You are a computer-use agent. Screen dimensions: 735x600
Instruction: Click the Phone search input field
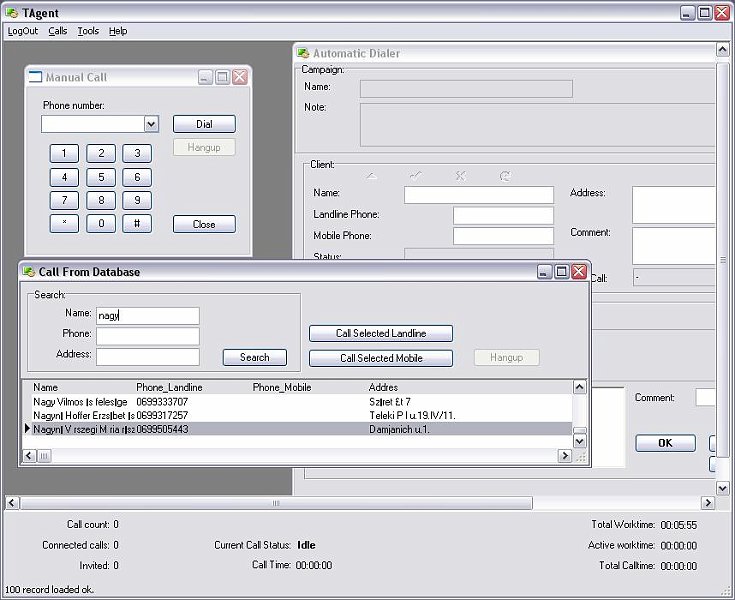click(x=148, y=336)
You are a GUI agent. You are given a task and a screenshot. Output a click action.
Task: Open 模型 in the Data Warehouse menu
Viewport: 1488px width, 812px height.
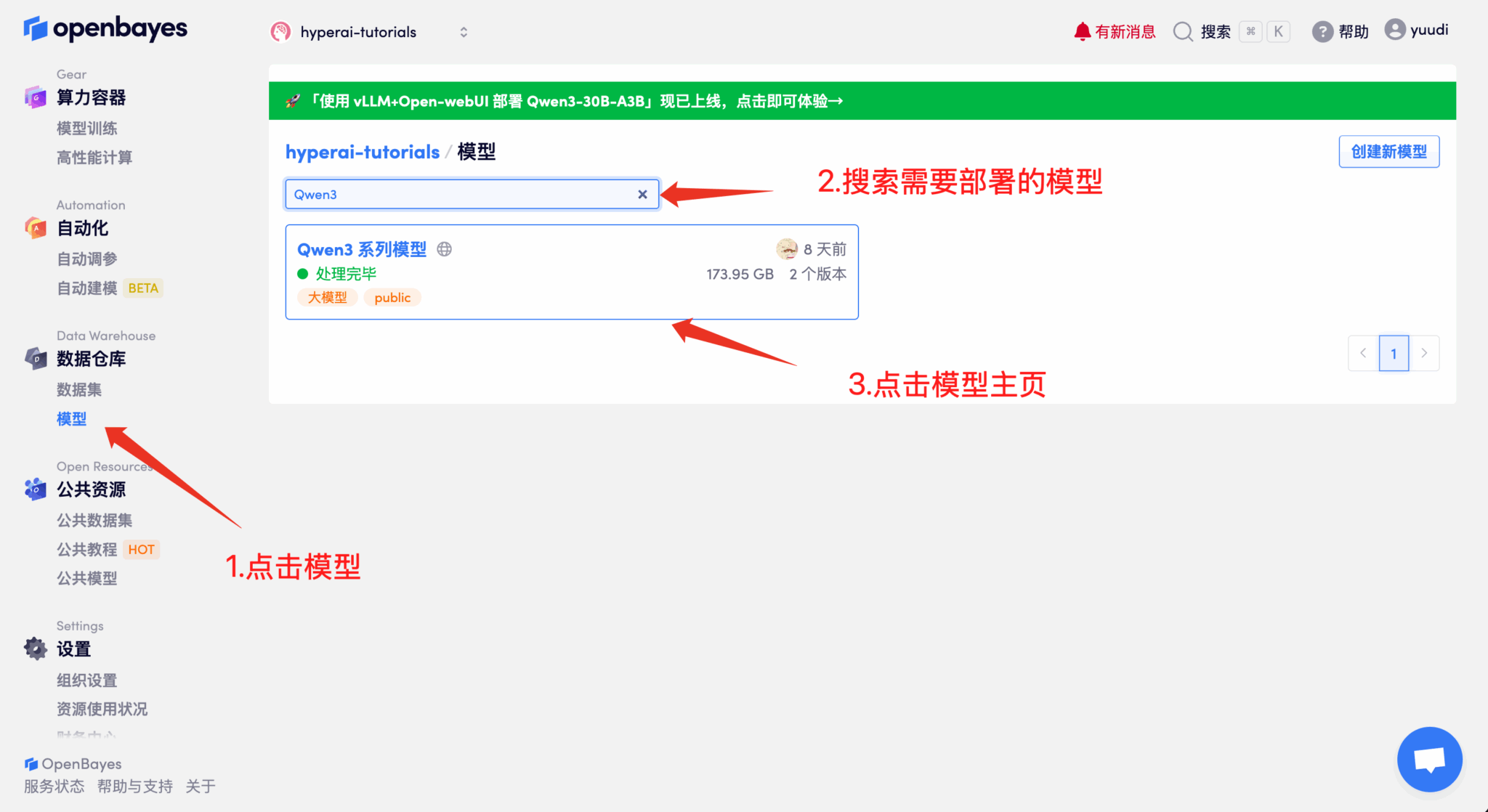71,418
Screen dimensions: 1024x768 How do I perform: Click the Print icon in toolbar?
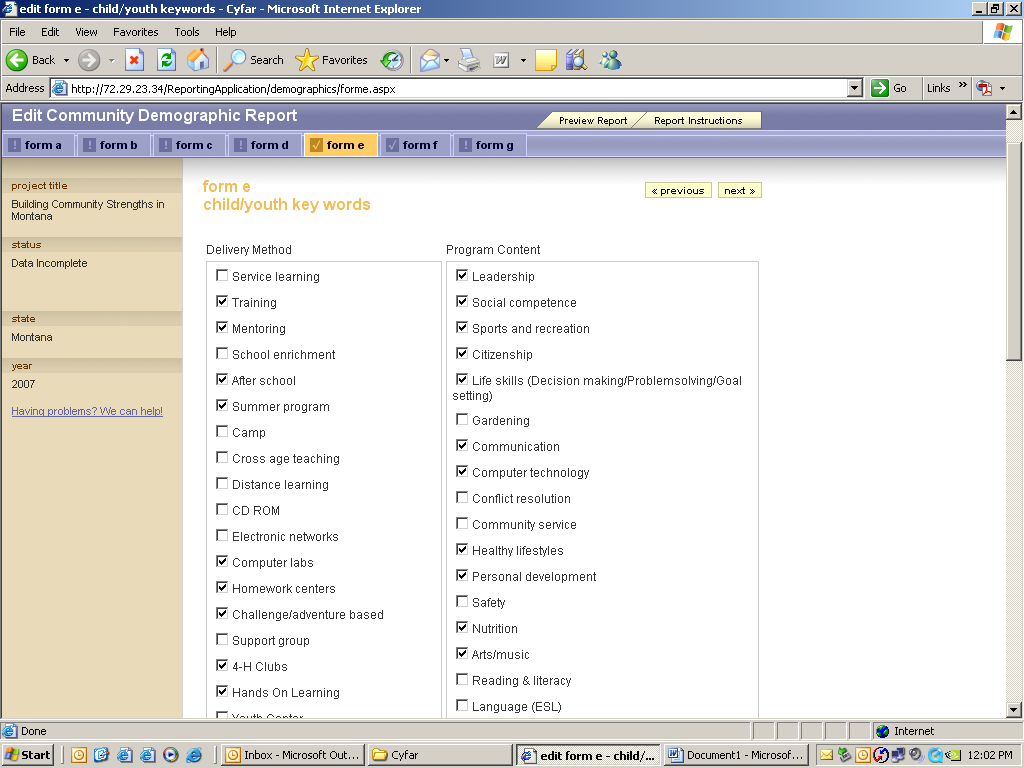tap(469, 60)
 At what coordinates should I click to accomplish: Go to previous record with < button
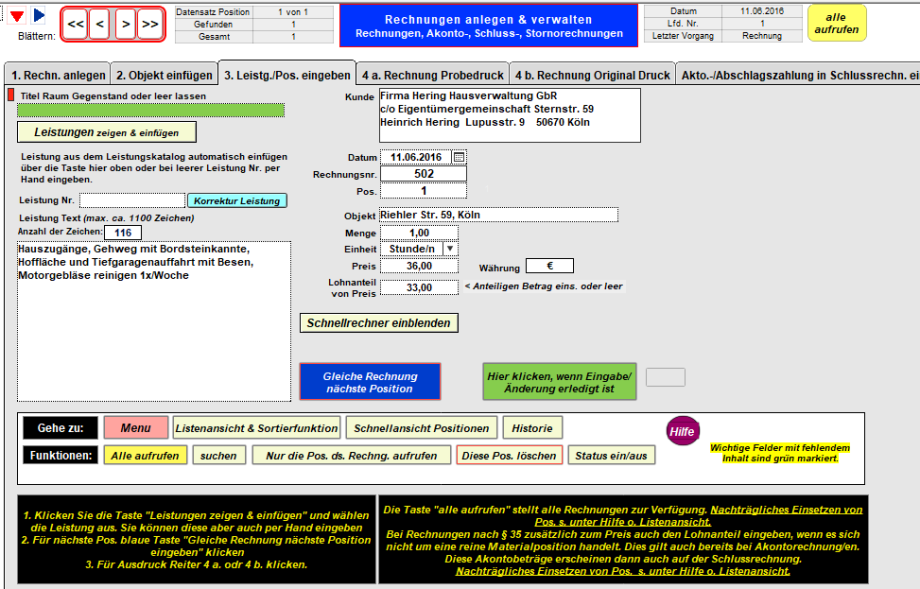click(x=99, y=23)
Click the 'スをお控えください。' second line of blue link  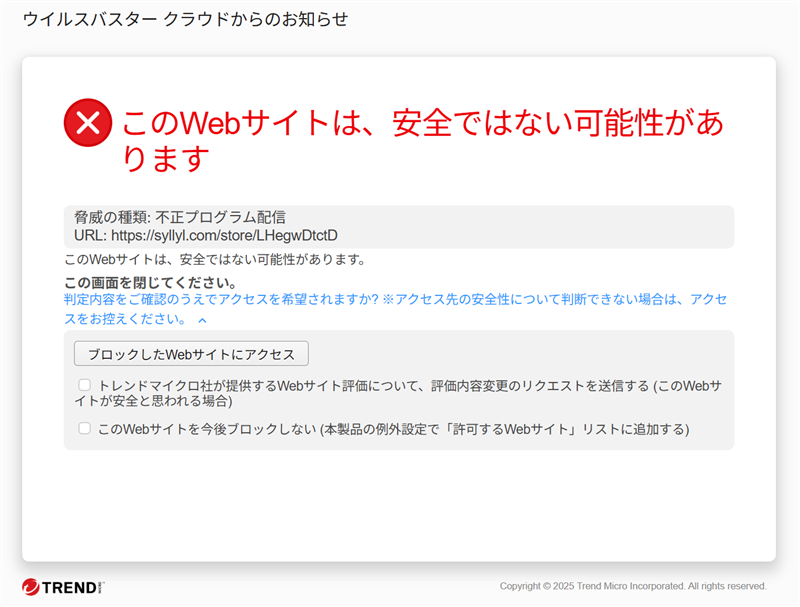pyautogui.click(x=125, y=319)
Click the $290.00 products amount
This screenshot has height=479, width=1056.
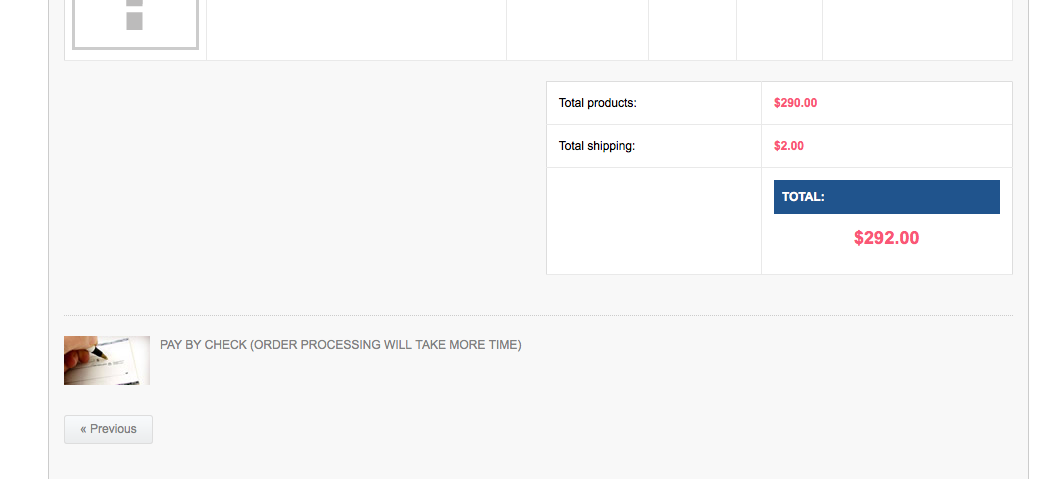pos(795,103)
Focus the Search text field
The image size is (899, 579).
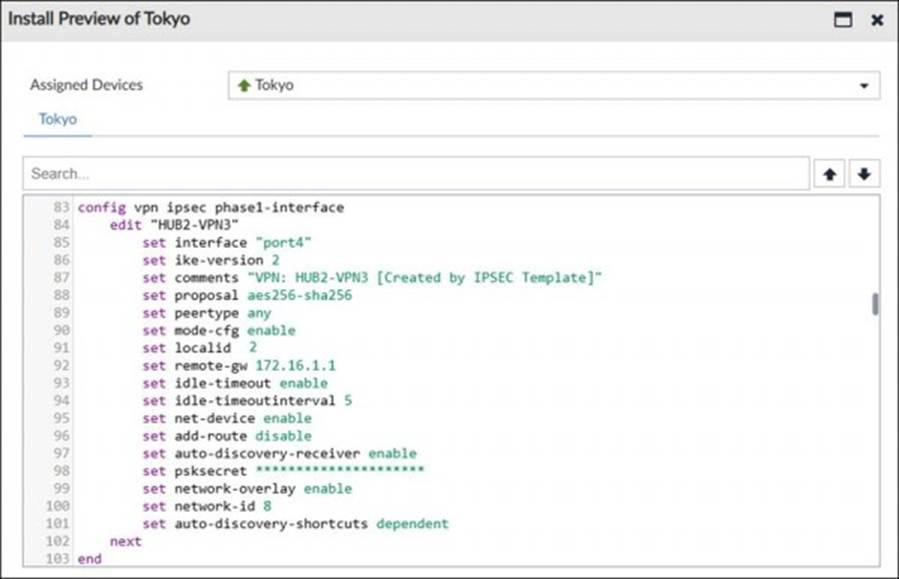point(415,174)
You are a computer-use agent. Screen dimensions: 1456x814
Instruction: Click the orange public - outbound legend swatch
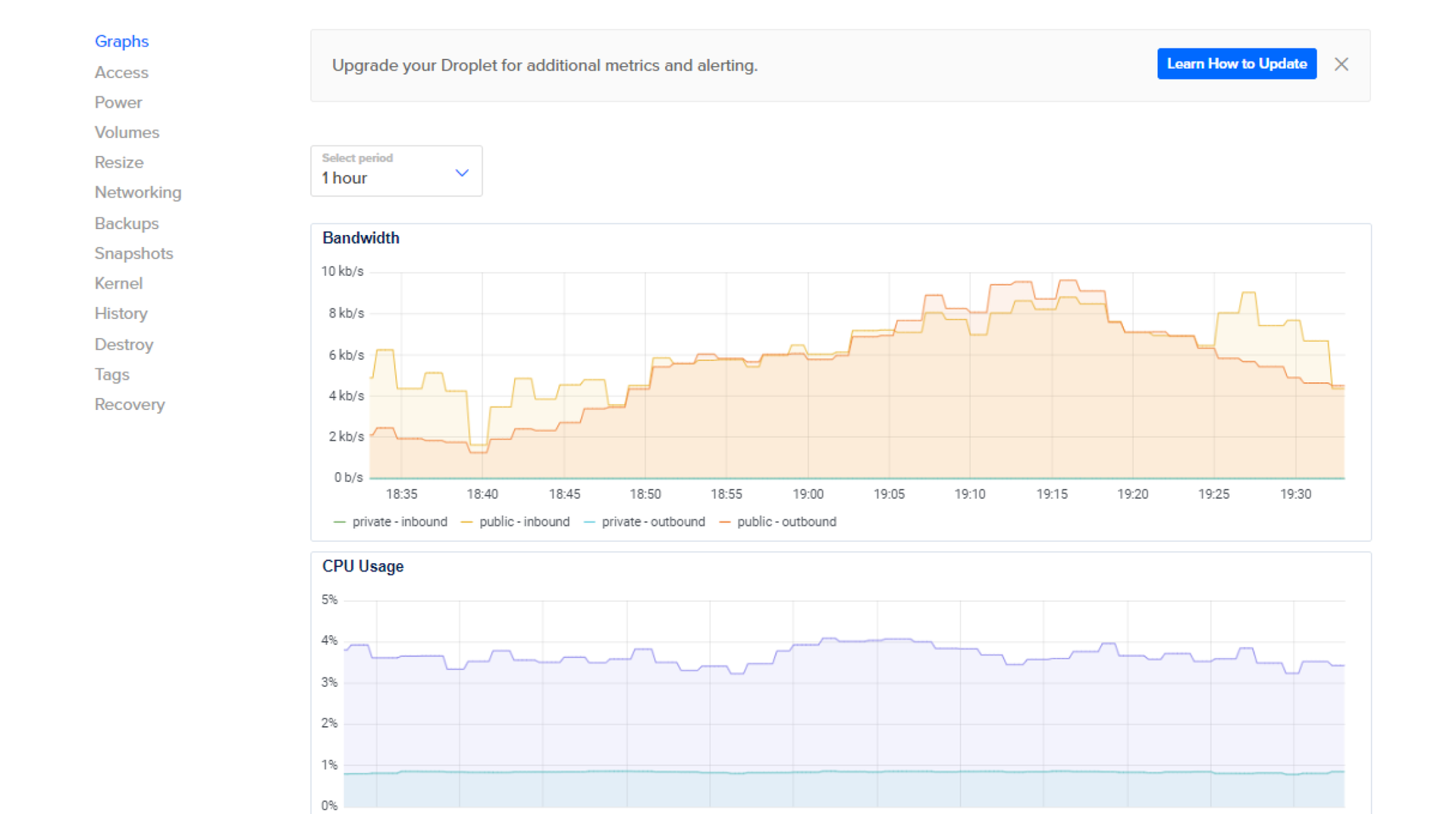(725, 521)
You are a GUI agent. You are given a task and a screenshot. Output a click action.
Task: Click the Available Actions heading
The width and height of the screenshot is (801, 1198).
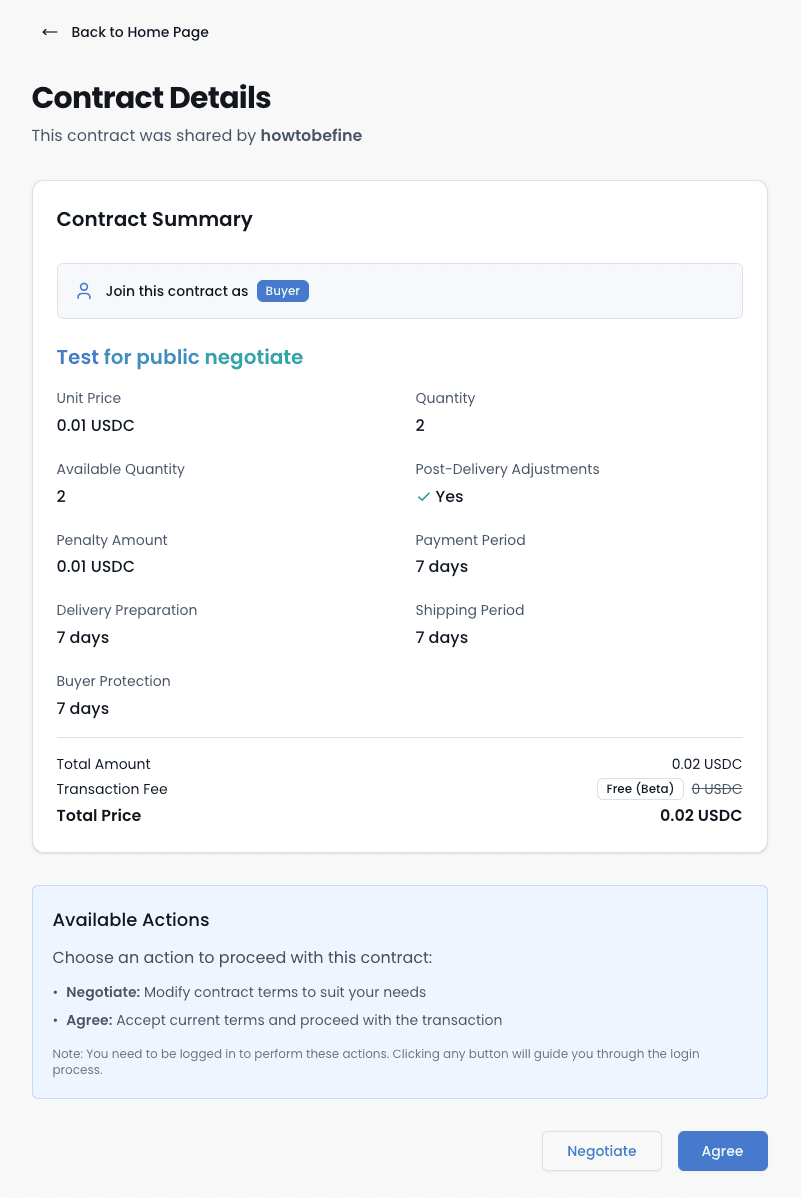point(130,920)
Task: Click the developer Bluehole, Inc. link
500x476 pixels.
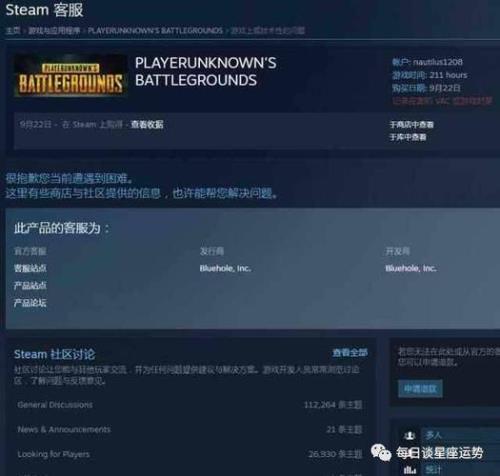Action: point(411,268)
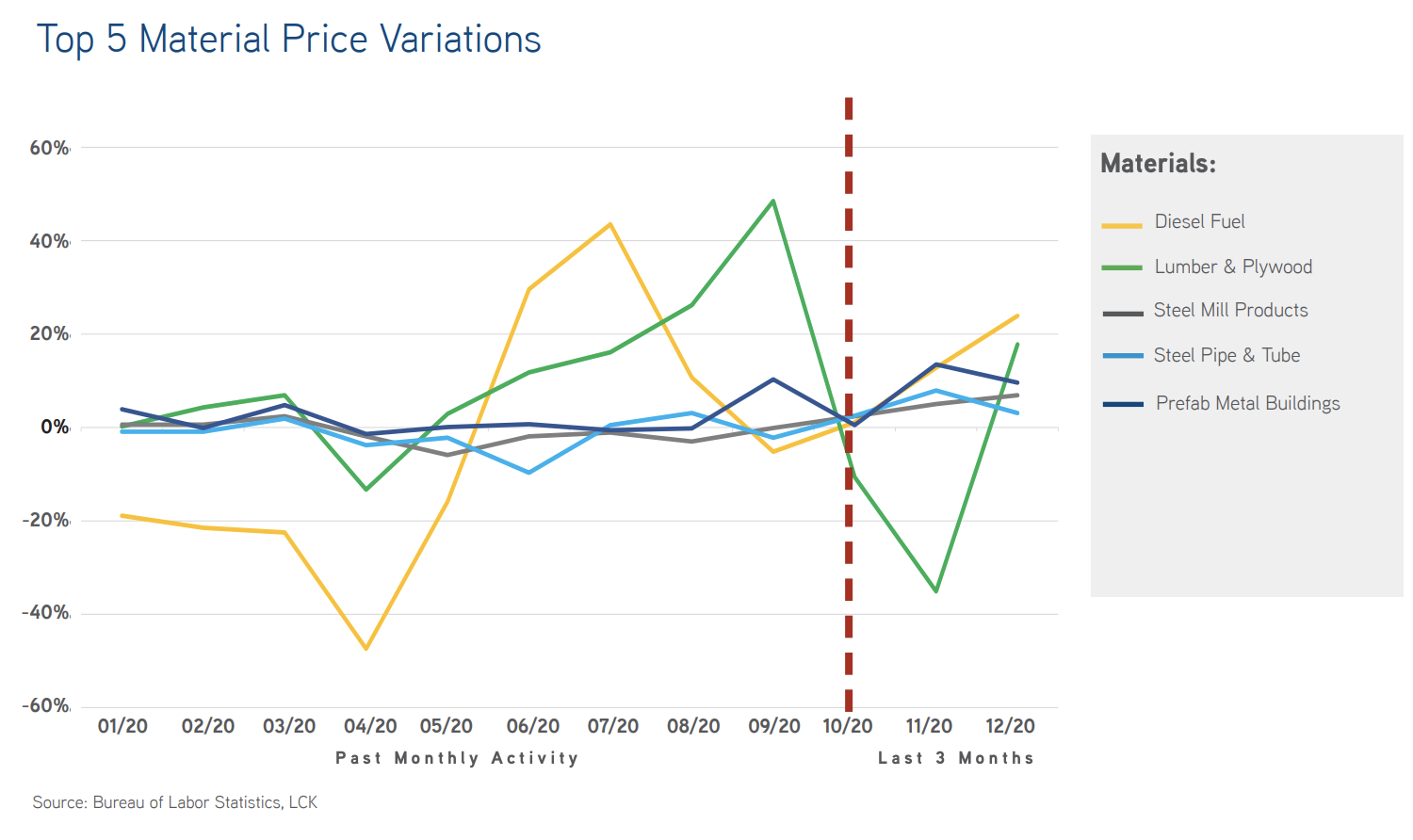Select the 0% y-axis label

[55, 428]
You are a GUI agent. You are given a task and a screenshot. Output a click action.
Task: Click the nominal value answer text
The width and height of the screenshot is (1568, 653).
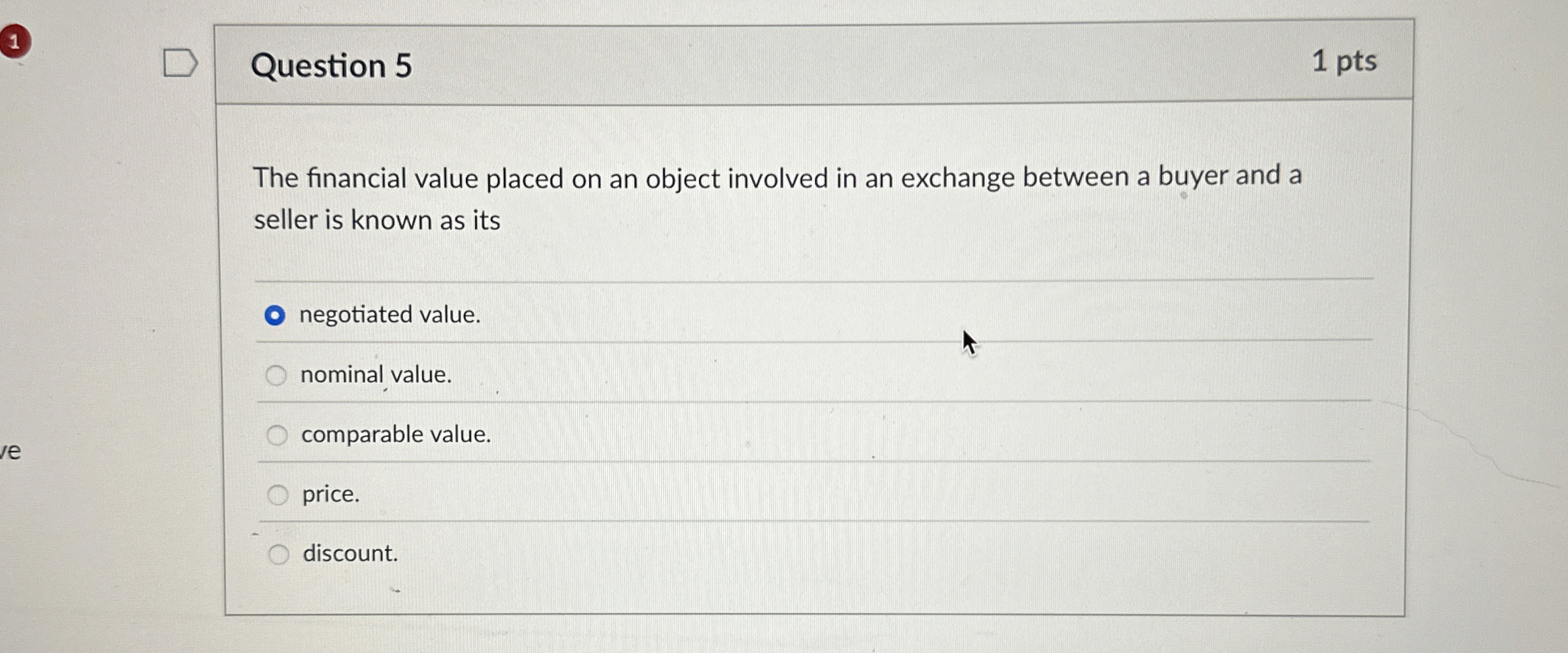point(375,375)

--*--

WHAT THE TASK ASKS>
Could you write out the records again, starting with the line with "You are a computer-use agent. Screen dimensions: 1456x814" and going on through the end of the records, swapping "legend swatch" for "legend marker" and leaving everything else unchanged? Leave the pictures out of your answer.

SOLUTION BELOW>
You are a computer-use agent. Screen dimensions: 1456x814
Instruction: Click the orange public - outbound legend marker
(725, 521)
You are a GUI agent. You are given a task and a screenshot. Output a click action.
Task: Click the Available Actions heading
The width and height of the screenshot is (801, 1198).
point(130,920)
Task: Click the developer Bluehole, Inc. link
500x476 pixels.
Action: point(411,268)
Select the 0% y-axis label

[55, 428]
You are a GUI agent. You are given a task and a screenshot. Output a click action.
Task: Click the nominal value answer text
The width and height of the screenshot is (1568, 653).
point(375,375)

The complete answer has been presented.